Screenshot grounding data
○ ○ ○ ○ ○ ○ ○

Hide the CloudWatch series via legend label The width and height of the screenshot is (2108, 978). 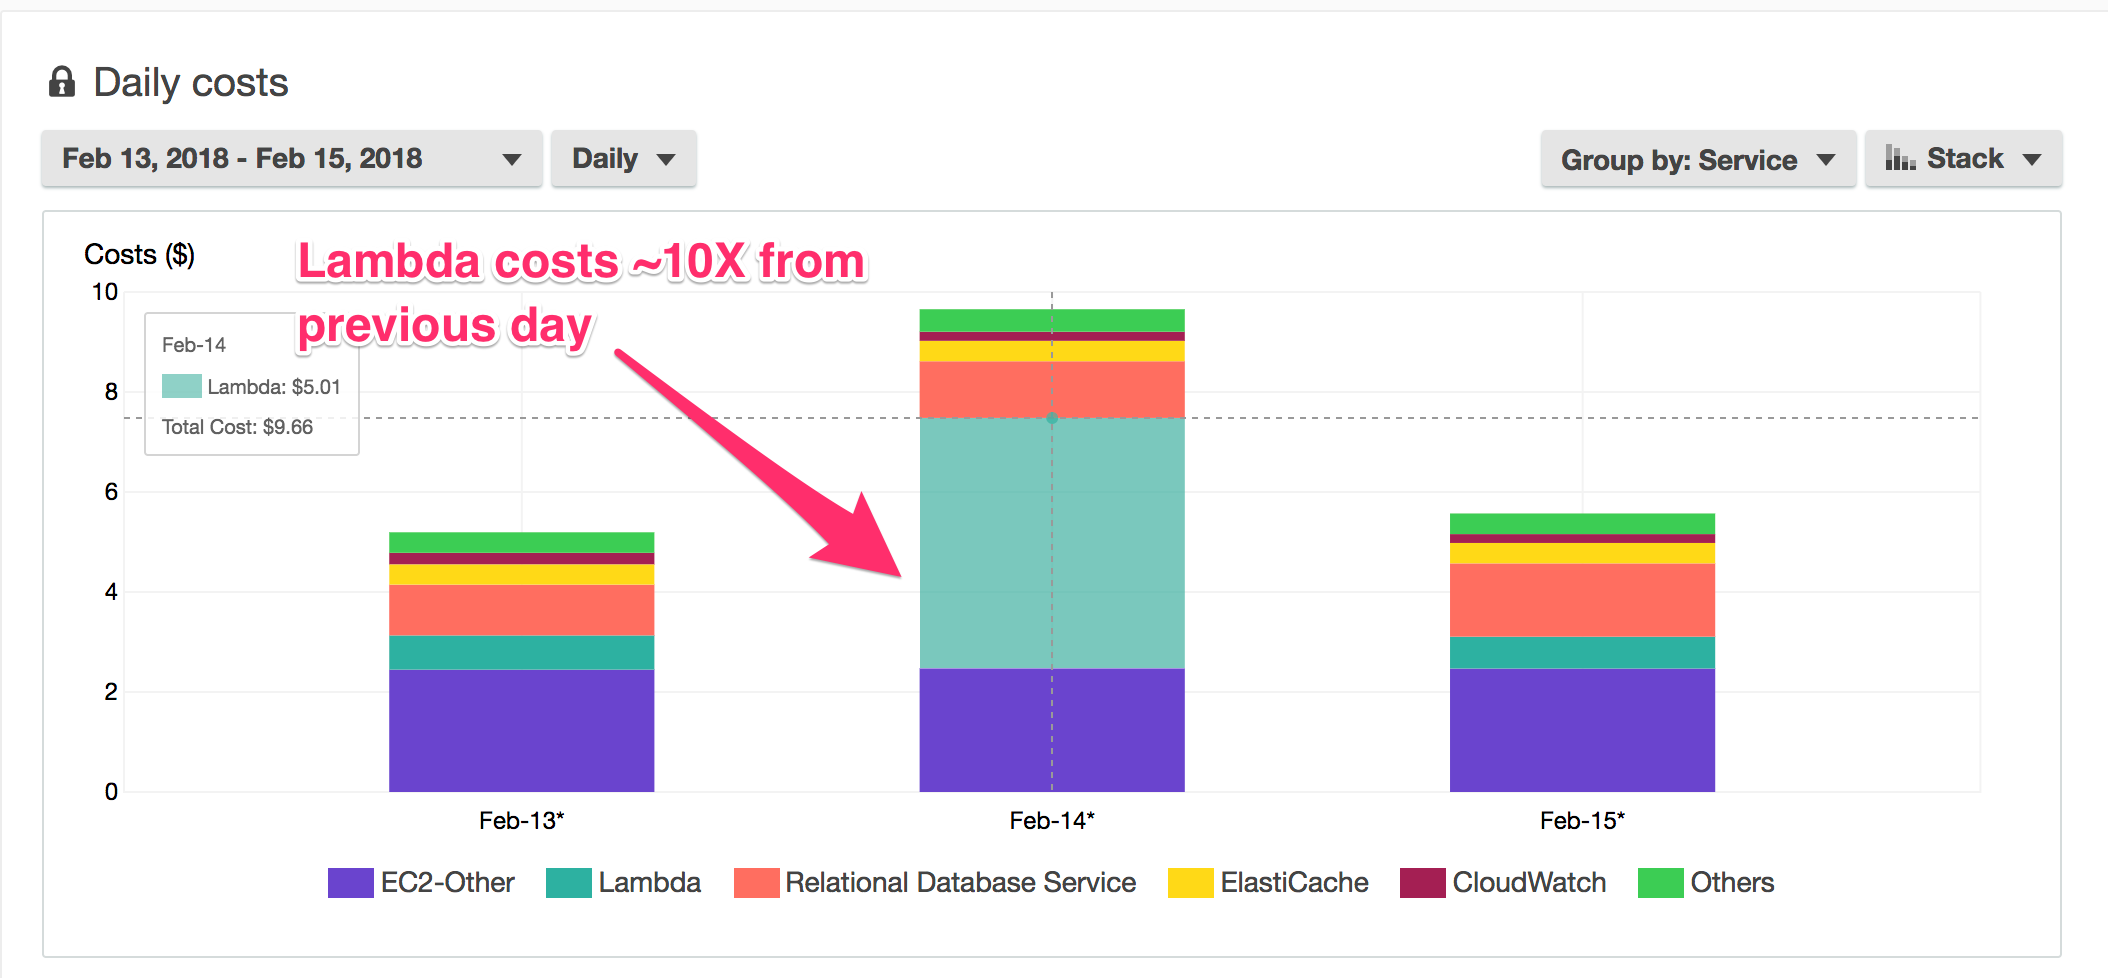tap(1529, 883)
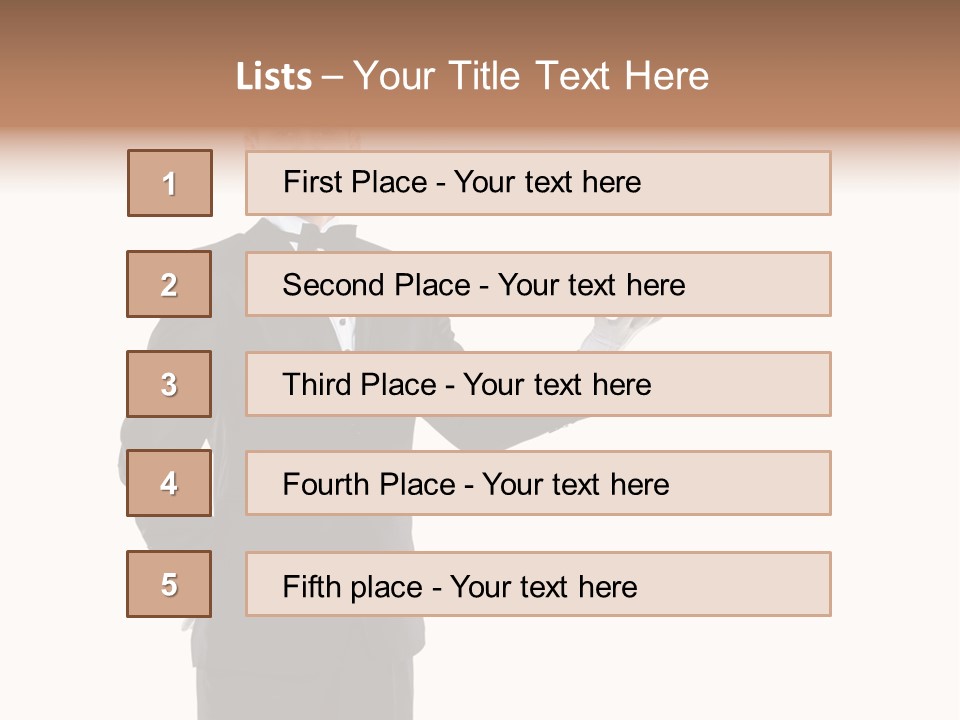The height and width of the screenshot is (720, 960).
Task: Click the number 1 box
Action: [170, 183]
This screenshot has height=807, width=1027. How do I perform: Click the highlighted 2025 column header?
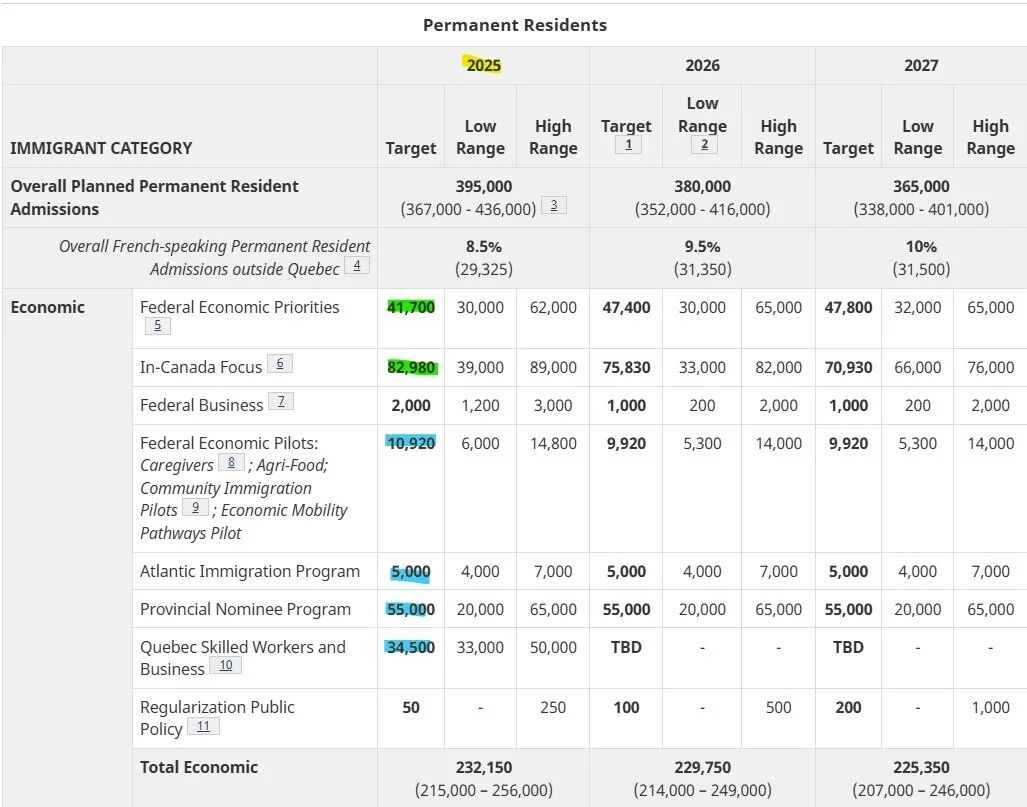(483, 65)
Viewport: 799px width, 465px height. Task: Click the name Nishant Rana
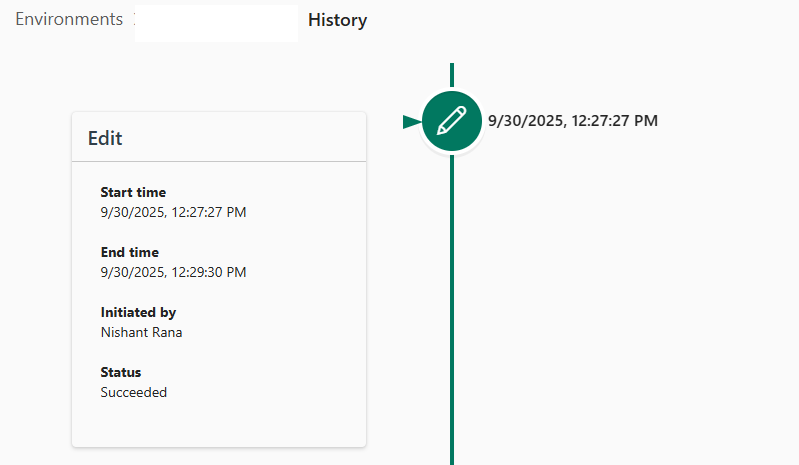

○ ○ ○ ○ ○ ○ ○

**TASK PROMPT:** Write out exactly the lines beginning with the line that holds "This screenshot has" and ending with the final line of the data, both ends included, without the pictures.

**ANSWER BOX:**
This screenshot has height=807, width=1027. How do I perform: Click the highlighted 2025 column header?
(483, 65)
Viewport: 799px width, 465px height. Task: Click the name Nishant Rana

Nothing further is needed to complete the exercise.